Brief:
Rewrite the lines of the material below, changing every "screenshot" to "screen capture" and keeping everything else the same, and leave out the pictures.

Information given:
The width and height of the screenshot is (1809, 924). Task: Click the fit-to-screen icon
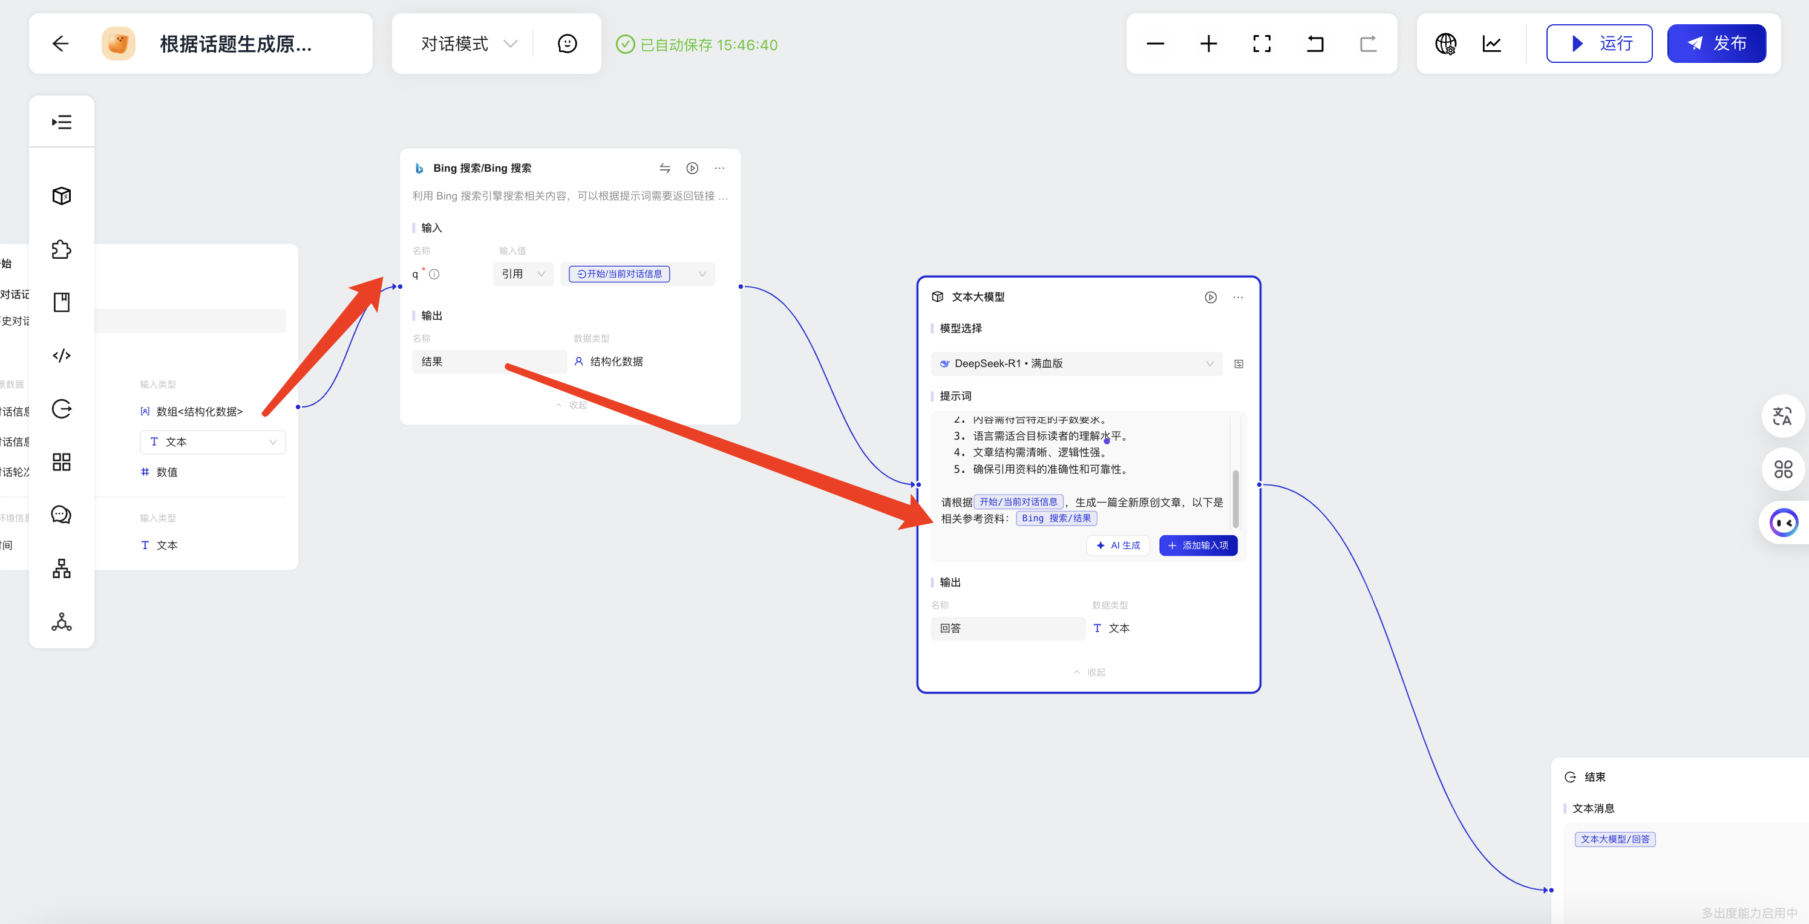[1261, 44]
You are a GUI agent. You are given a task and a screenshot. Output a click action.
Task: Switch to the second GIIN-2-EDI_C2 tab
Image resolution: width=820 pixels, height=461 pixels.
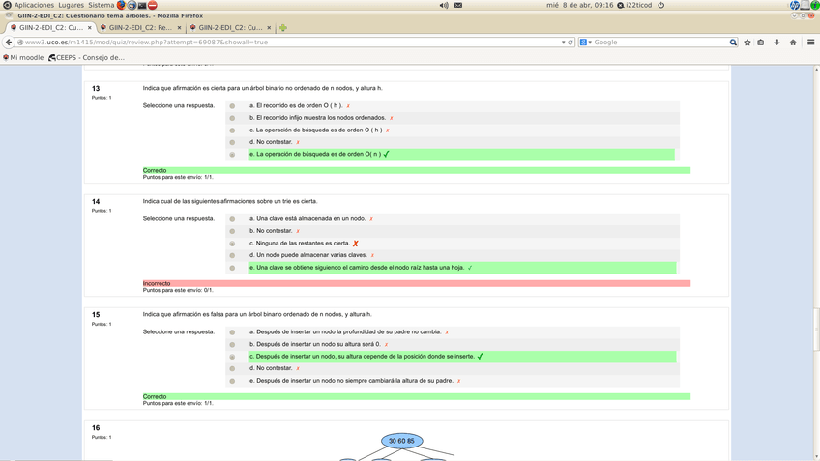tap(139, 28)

Answer to this task:
The width and height of the screen capture is (1809, 924). Task: Click the fit-to-screen icon
[1261, 44]
You are a GUI agent. You are given a task and a screen capture. Output a click action.
Task: Switch to the second GIIN-2-EDI_C2 tab
Image resolution: width=820 pixels, height=461 pixels.
tap(139, 28)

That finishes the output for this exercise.